How to select all nodes beetwen certain headers? - python-3.x

Each <header> tag contains a Title of Conference.
Each <ul> tag contains the links of this conference.
When I'll to try to crawl the website, I'm try to associating the <header> tag with yours links in <ul> tags. But I don't know how I can only select the <ul> tags of are sibling two certain <headers>.
HTML:
<header>... 0 ... </header>
<ul class="publ-list">... 0 ...</ul>
<header>... 1 ... </header>
<ul class="publ-list">... 0 ...</ul>
<header>... 2 ... </header>
<ul class="publ-list">... 0 ...</ul>
<p>...</p>
<ul class="publ-list">... 1 ...</ul>
<header>... 3 ...</header>
<ul class="publ-list">... 0 ...</ul>
<ul class="publ-list">... 1 ...</ul>
<ul class="publ-list">... 2 ....</ul>
<ul class="publ-list">... 3 ....</ul>
<ul class="publ-list">... 4 ....</ul>
<header>... 4 ...</header>
Example:
<ul> tags are sibling of header[0] and header[1]
<ul class="publ-list">... 0 ...</ul>
<ul> tags are sibling of header[2] and header[3]
<ul class="publ-list">... 0 ...</ul>
<ul class="publ-list">... 1 ...</ul>
Some cases:
It's possible more than one ul tag between header tag
Sometimes has a p tag between ul tags
All tags are siblings!
All ul has class "publ-list"
My code:
TITLE_OF_EDITIONS_SELECTIOR = 'header h2'
GROUP_OF_TYPES_OF_EDITION_SELECTOR = ".publ-list"
size_editions = len(response.css(GROUP_OF_TYPES_OF_EDITION_SELECTOR))
i = 0
while i < size_editions:
# Get the title of conference
title_edition_conference = response.css(TITLE_OF_EDITIONS_SELECTIOR)[i]
# Get datas and links of <ul> tags "(.publ-list)"
TYPES_OF_CONFERENCE = response.css(GROUP_OF_TYPES_OF_EDITION_SELECTOR)[i]
TYPE = TYPES_OF_CONFERENCE.css('.entry')
types_of_edition = {}
size_type_editions = 0
for type_of_conference in TYPE:
title_type = type_of_conference.css('.data .title ::text').extract()
link_type = type_of_conference.css('.publ ul .drop-down .body ul li a ::attr(href)').extract_first()
types_of_edition[size_type_editions] = {
"title": title_type,
"link": link_type,
}
size_type_editions = size_type_editions + 1
editions[i] = {
"title_edition_conference": title_edition_conference,
"types_of_edition": types_of_edition
}
i = i + 1
Problem of My Code
Sometimes there are many ul tags
Sometimes has a <p> tag and it's break my xPath, and get only the previous <ul> tags.
I got it testing with JQuery on Console of Google Chrome, example:
"$($('header')[0]).nextUntil($('header')[1])"
But How I can select this using xPath or CSS Selector? Thank you!

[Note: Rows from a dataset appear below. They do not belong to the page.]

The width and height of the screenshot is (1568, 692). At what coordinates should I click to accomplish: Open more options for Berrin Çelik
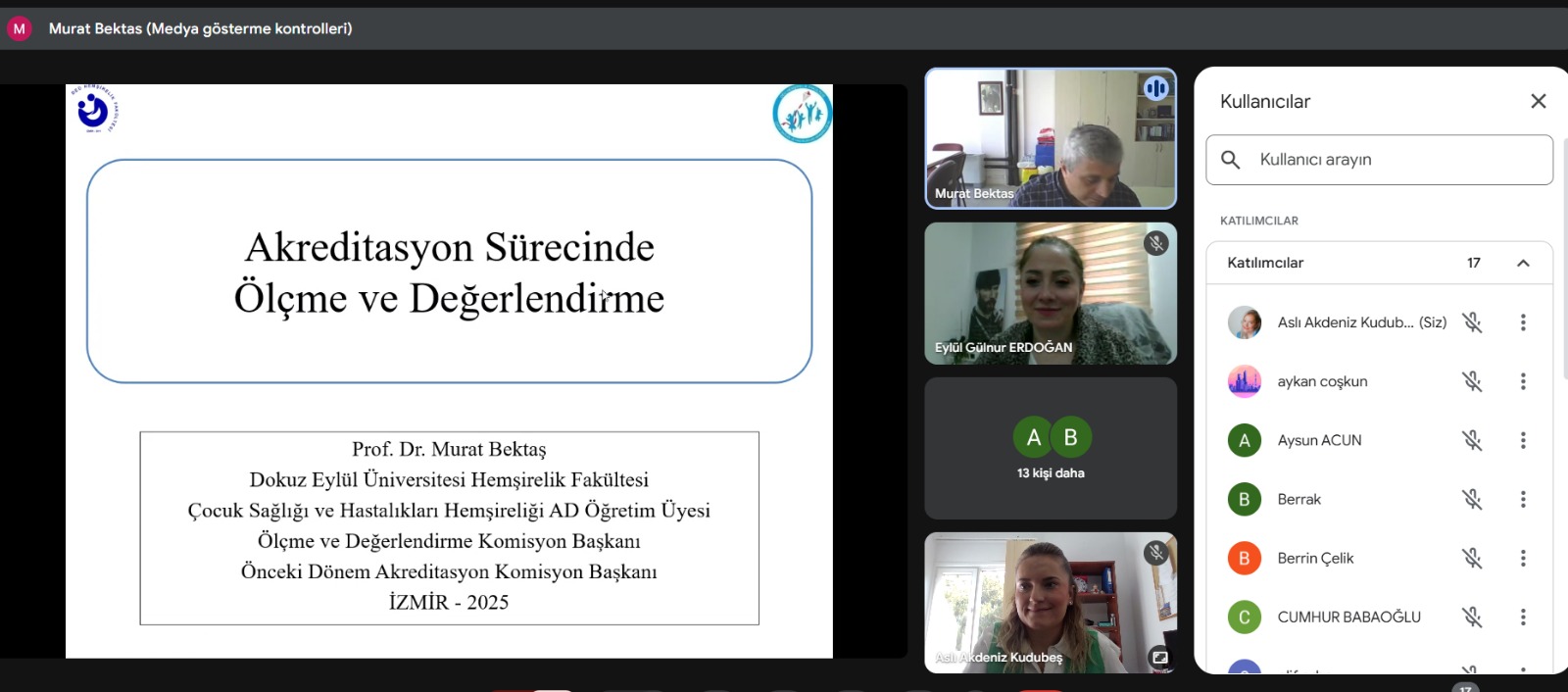point(1523,558)
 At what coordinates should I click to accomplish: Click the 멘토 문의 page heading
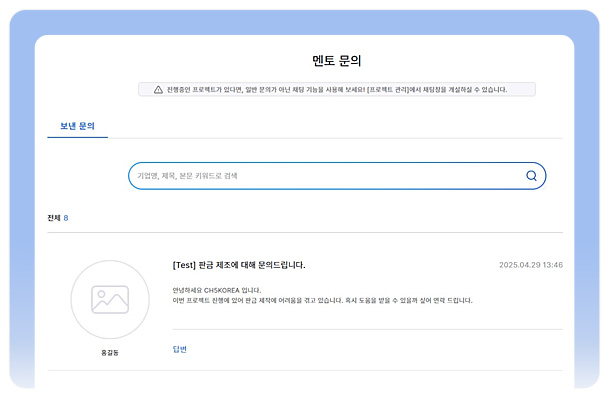337,60
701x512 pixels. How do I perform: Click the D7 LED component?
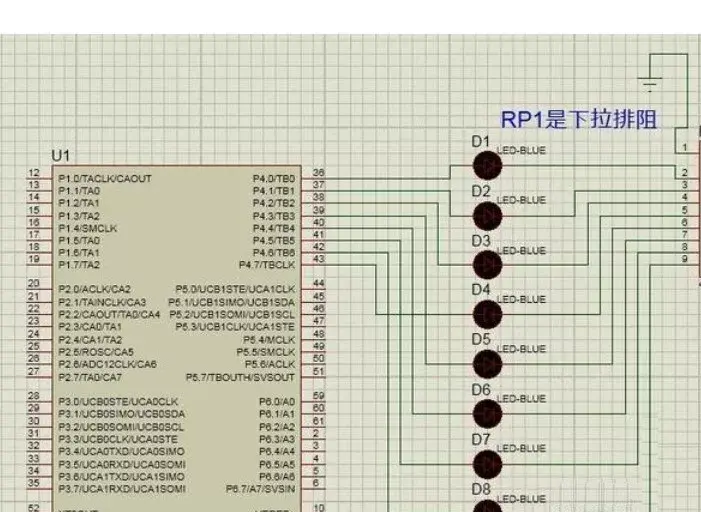click(487, 464)
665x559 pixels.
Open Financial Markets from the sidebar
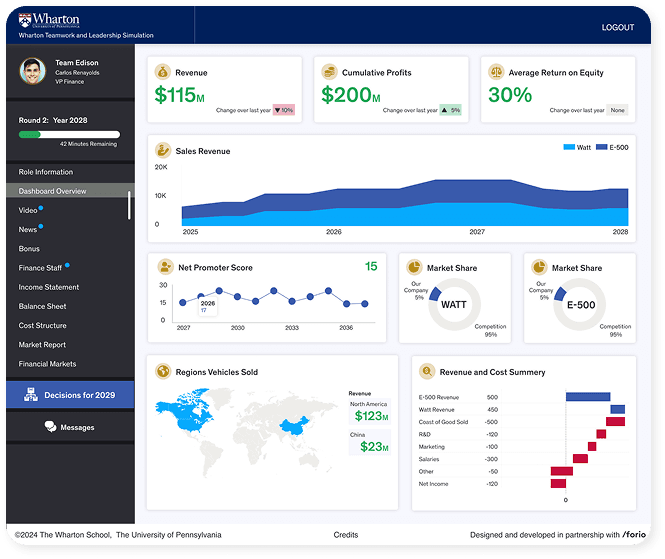coord(47,364)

Following combination of css selectors and python for loop can solve this task.
from parsel import Selector
html = """
<ul class="publ-list">p1</ul>
<header>h1</header>
<ul class="publ-list">p2</ul>
<header>h2</header>
<ul class="publ-list">p3</ul>
<header>h3</header>
<ul class="publ-list">p4</ul>
<p>p_tag_1</p>
<ul class="publ-list">p5</ul>
<header>h4</header>
<ul class="publ-list">p6</ul>
<ul class="publ-list">p7</ul>
<header>h5</header>
<ul class="publ-list">p8</ul>
"""
response = Selector(text=html)
tags = response.css("header, ul")
output = {}
key = False
for t in tags:
if key and "<ul" in t.css("*").extract_first():
output[key].append(t.css("::text").extract_first())
elif "<header>" in t.css("*").extract_first():
key = t.css("::text").extract_first()
if key not in output.keys():
output[key]=[]
else:
pass
print(output)
Output is:
{'h1': ['p2'], 'h2': ['p3'], 'h3': ['p4', 'p5'], 'h4': ['p6', 'p7'], 'h5': ['p8']}
This css selector: tags = response.css("header, ul") returns list of <header> and <ul> tags in the same order as in the html code.
After that we can iterate through received tags using for loop and select required data.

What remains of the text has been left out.